If what will become known as the Treaty of Lisbon is ratified by all member states, it will come into force in 2009.
After seven hours of talks, EU leaders emerged embracing and slapping each other on the back in sheer relief that the most serious crisis in the bloc's 50-year history seemed to be over, the BBC's Oana Lungescu in Lisbon says.
In the last-minute negotiations, Italy gained an extra seat in the future European Parliament, returning it to parity with the UK and restoring Italian national pride, our correspondent says.
Poland secured a guarantee that small groups of countries would be able to delay EU decisions they do not like - a victory for the Polish government just days before Sunday's early parliamentary election, she adds.
Earlier, Austria reached a deal over its bid to maintain quotas for foreign students, with the European Commission agreeing to suspend for five years its legal action over the country's quota.
Bulgaria also won the right to call the EU single currency the "evro", rather than euro, in its Cyrillic alphabet.
The new Reform Treaty is designed to speed up decision making in the expanded European Union. It will also create a new president of the European Council, a new EU foreign affairs chief, a reformed voting system and scrap vetoes in dozens of areas.
However, the 250-page document has been stripped of any trappings of a super-state, such as the mention of the EU anthem and flag.
It amends, rather than replaces, existing EU treaties, a point which some countries - notably the UK - have argued means there is no need for national referendums on the document.
After the agreement was reached, Jose Socrates, the prime minister of Portugal, which holds the rotating presidency, said Europe had emerged from an "institutional crisis".
The UK government says the treaty respects Britain's "red lines"
"With this treaty, Europe is showing that the European project is on the move.

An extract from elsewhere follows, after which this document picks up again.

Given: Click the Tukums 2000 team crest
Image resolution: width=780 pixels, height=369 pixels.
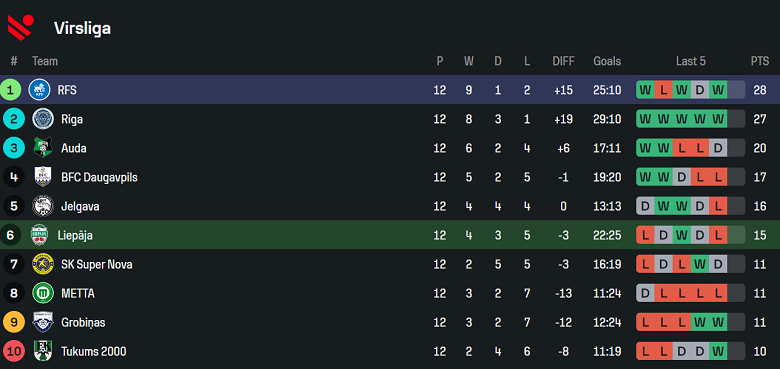Looking at the screenshot, I should 43,351.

Now we can look forward to the future with confidence," he added.
European Commission President Jose Manuel Barroso said the treaty was a "great achievement".

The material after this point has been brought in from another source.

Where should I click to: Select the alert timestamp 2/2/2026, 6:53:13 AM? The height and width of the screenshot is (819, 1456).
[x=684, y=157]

"I believe we have a treaty that will give us now the capacity to act," he said.
"Our citizens want results. They want to see in concrete terms what Europe brings them in their daily lives."
The UK government had little to say in Friday's negotiations.
Prime Minister Gordon Brown said the UK's "red lines", which his government had declared around various policy areas, had been secured.
"The British national interest has been protected," he added.
On Thursday, Mr Brown once again ruled out a referendum on the treaty.
Despite pressure in the UK and several other countries for a popular vote, only Ireland is legally bound to hold a referendum, and most governments will do what they can to avoid another embarrassing failure, our correspondent Oana Lungescu says.